■ EXERCISE INSTRUCTIONS:
Please return all of the material exactly, with no line missing.
==============================
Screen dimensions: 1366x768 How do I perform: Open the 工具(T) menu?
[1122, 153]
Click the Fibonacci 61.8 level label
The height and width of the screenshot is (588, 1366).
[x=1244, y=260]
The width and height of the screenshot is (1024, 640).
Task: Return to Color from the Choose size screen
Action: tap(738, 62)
==============================
■ EXERCISE SOLUTION:
Screen dimensions: 1366x768 How do I perform: Open the 工具(T) menu?
[1122, 153]
Click the Fibonacci 61.8 level label
The height and width of the screenshot is (588, 1366).
[x=1244, y=260]
The width and height of the screenshot is (1024, 640).
Task: Return to Color from the Choose size screen
Action: tap(738, 62)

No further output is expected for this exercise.